At the meeting BPL spokesman Josh Nachowitz, said they were going to sell the building to a private developer, let him tear it down and build a high rise that would house a much smaller library, about 1/4 the size. He also said they would remove the Business and Career services. We were stunned and told him it was a bad idea.
A study, by the Center For An Urban Future, out this January, tells us usage over of our libraries has gone up 40%, circulations 59%. More people want to learn than ever. The report says the users are teens, seniors, immigrants, freelancers, job seekers, nannies and parents with young kids.
This report says that funding has gone down about 30% since Bloomberg started his third term. I heard from library staff that they have had to cut over 1,000 positions. They have provided an increasingly used service with decreasing staff! We owe them our gratitude.
I began asking people coming into the Brooklyn Heights library why they use it.
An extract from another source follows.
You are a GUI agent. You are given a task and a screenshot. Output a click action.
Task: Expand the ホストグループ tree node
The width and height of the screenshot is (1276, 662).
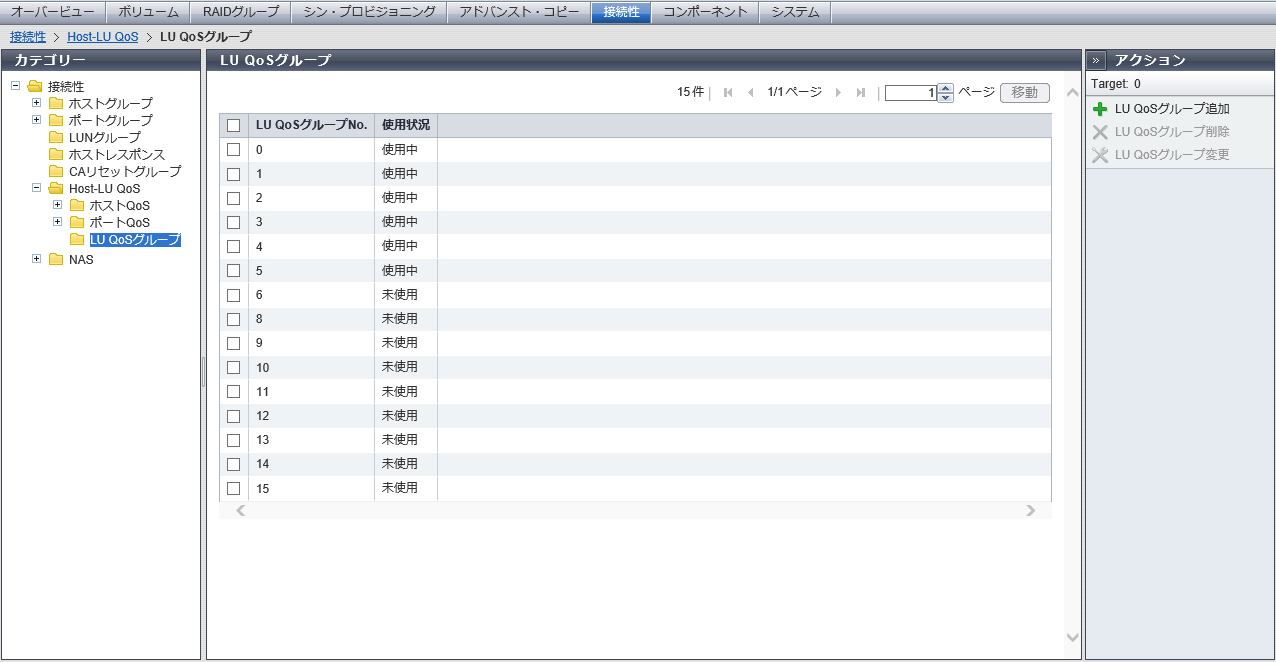[x=37, y=103]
Just like in the report: Teens find it’s safe, they can be with friends while their parents are at work, nannies congregate with kids, parents come for the art programs and story time, business owners get help growing their business, job seekers get help with their resumes, now people are coming to get help with doing taxes.
I met a woman named Celeste who started a baking business using the Business and Career Services library. She came to research on different ways of baking and she entered a contest for small businesses which offers cash prizes. Her two sons were with her and I asked them why they come. They said to check out books and DVDs and it's a quiet place to do homework. I talked with lots of seniors and retirees who come almost everyday.
There is a line a block long outside this branch when it opens at 10:00 AM. Inside the library there is a giant sign that says “the line starts here.” It‘s to use the computers. They want to close, shrink this branch? It makes no sense.
Carolyn McMillian said she mainly used the library to use the computer. She said when her son was deployed to Iraq the use of the computer at the library was the only way to keep in touch with him. It was their lifeline.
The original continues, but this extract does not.